The effects of inflation are being felt and restaurant owners must determine how to salvage margins.

“Right around the beginning of Q2 is when we started to see those [inflationary] pressures hit,” he says. “We have close to 3,000 restaurants that we’re involved with and through that we started speaking with experts and various brands to discuss with them how to be proactive and reactive to what was happening in the market at that time … It’s really about protecting margins.”

The easiest way for restaurants to offset inflation and protect margins is through pricing, Balis says.

“Historically restaurants have taken price one to two times a year,” he says. “We’re seeing companies take price four times this year, with another price increase potentially coming.”

As menu prices increase it would be logical to think customers would be weary of spending more money on the same product that cost less just months ago, but that isn’t the case says Balis. Because inflation is happening across the board (at gas stations, grocery stores, etc.) consumers are not turned off by the costs passed onto them.

“At some point the consumer is going to say enough is enough,” he says. “But today, grocery costs are going up, as well. The consumer is looking at the alternative and realizing going out to eat isn’t much more than cooking at home, and in some cases dining out is potentially less expensive.”

Brands can also save costs through other direct measures like managing their utilities more effectively. Balis says restaurants should look into technologies that do a better job of managing climate inside stores and energy consumed by equipment that isn’t being operated. According to the consumer price index, energy costs were up 30 percent in October compared to a year ago. Restaurants can also leverage kiosks, which are contactless and help with labor costs. 

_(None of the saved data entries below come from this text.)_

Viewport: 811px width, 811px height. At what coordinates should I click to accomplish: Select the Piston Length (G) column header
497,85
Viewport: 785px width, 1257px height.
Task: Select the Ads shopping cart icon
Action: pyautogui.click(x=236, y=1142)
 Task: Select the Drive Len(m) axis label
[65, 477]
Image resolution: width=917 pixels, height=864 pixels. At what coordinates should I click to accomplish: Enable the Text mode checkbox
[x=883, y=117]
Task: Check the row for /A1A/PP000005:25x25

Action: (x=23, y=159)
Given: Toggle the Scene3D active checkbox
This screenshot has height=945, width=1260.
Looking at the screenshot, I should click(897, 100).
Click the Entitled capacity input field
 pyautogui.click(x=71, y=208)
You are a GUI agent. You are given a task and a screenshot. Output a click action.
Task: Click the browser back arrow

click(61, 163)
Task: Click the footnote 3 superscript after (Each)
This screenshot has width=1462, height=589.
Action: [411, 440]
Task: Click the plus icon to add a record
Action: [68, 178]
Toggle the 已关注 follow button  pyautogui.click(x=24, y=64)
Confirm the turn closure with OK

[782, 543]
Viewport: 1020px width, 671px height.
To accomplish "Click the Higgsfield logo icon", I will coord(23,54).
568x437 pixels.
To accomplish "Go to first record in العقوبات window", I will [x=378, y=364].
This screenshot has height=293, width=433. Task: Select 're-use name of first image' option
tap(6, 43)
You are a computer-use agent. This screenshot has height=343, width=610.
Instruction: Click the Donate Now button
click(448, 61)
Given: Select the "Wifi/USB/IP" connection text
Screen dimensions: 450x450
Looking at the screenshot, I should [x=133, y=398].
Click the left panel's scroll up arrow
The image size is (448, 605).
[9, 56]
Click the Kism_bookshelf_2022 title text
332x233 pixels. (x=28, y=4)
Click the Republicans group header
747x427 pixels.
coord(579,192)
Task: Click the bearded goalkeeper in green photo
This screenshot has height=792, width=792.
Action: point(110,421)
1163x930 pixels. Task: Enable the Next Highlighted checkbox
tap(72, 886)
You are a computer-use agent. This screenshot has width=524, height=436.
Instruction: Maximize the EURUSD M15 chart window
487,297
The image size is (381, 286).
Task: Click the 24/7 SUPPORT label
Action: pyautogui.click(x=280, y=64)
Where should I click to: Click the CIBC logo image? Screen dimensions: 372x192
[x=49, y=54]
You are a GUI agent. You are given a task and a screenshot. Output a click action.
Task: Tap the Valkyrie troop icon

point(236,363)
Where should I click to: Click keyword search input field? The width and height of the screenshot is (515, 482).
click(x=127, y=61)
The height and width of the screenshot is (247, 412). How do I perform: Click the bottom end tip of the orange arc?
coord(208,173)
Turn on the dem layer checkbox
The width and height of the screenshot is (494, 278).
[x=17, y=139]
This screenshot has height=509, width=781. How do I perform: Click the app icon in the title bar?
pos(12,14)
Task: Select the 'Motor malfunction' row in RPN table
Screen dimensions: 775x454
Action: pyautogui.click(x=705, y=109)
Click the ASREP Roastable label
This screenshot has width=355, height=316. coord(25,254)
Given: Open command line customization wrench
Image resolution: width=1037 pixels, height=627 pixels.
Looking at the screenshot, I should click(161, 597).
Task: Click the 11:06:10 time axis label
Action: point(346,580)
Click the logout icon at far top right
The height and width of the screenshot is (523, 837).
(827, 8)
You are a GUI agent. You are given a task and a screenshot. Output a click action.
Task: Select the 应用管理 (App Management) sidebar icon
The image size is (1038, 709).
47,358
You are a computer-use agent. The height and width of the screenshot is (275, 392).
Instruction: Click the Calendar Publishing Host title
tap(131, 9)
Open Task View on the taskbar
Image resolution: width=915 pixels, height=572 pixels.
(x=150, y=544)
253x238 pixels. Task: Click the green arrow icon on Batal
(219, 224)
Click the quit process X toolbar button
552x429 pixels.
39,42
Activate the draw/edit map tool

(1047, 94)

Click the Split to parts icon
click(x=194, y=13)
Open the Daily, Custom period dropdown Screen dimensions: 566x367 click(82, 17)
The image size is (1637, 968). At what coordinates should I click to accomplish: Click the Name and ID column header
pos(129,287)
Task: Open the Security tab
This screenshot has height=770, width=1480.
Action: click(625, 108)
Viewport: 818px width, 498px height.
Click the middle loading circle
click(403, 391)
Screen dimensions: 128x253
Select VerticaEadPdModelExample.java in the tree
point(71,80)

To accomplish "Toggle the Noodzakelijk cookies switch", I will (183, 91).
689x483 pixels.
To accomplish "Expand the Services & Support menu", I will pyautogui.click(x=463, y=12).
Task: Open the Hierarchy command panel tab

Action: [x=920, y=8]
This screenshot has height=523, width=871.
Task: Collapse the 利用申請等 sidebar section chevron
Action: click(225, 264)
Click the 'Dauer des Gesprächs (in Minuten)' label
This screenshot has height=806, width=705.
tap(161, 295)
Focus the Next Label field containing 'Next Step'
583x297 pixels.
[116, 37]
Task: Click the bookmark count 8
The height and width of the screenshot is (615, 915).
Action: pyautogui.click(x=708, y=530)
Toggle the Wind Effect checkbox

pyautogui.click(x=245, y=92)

Properly staffing restaurants continues to be another major issue operators are facing. With many companies increasing wages, offering better benefits, and enticing potential hires with incentives like free child care, those looking to fill open positions are forced to get creative when it comes to attracting new talent.

Balis says some restaurants under the CapitalSpring umbrella have used nontraditional methods. Potential hires will sometimes be offered a $250 cash bonus or $100 worth of Bitcoin. Many of them, he says, end up selecting Bitcoin.

“We’ve had some success offering Bitcoin as an incentive to come work for us,” he says. “We’ve seen some success with that both in getting applicants and retention. … We’ve had to be very scrappy around labor.”

Being scrappy means seeking potential hires from unusual pools of workers. Balis says some restaurants have had success hiring retirees. Hiring someone who was formerly retired fills the obvious need for workers, but it also has an unforeseen benefit, he says. The older workers in many instances provide a morale boost in the restaurant and often act as a mentor and parental figure for the other workers while on the clock.   

“They’ve been very good for the culture,” he says. “That’s been a positive consequence.”

While there isn’t a panacea for the issues surrounding staffing shortages and supply chain hold ups, Balis says morale in the industry isn’t waning. He says he hopes to see relief from inflationary pressures by Q2.

Those in the business are strapping in and figuring out the best way to face the issues plaguing their industry, he says. Owners are doing their best to adapt to a challenging landscape, being pragmatic when they can, and saving on costs when possible. Having to secure goods through different vendors or settling for lesser quality paper products is becoming more common, but that isn’t a deterrent.

“We’re just reacting to it,” Balis says. “Navigating through the stormy waters of the supply chain. Rather than wallowing in the misery of it all, we’re saying now is the time. It really is a reflection of who we are as operators. I think that’s more of the mentality right now.”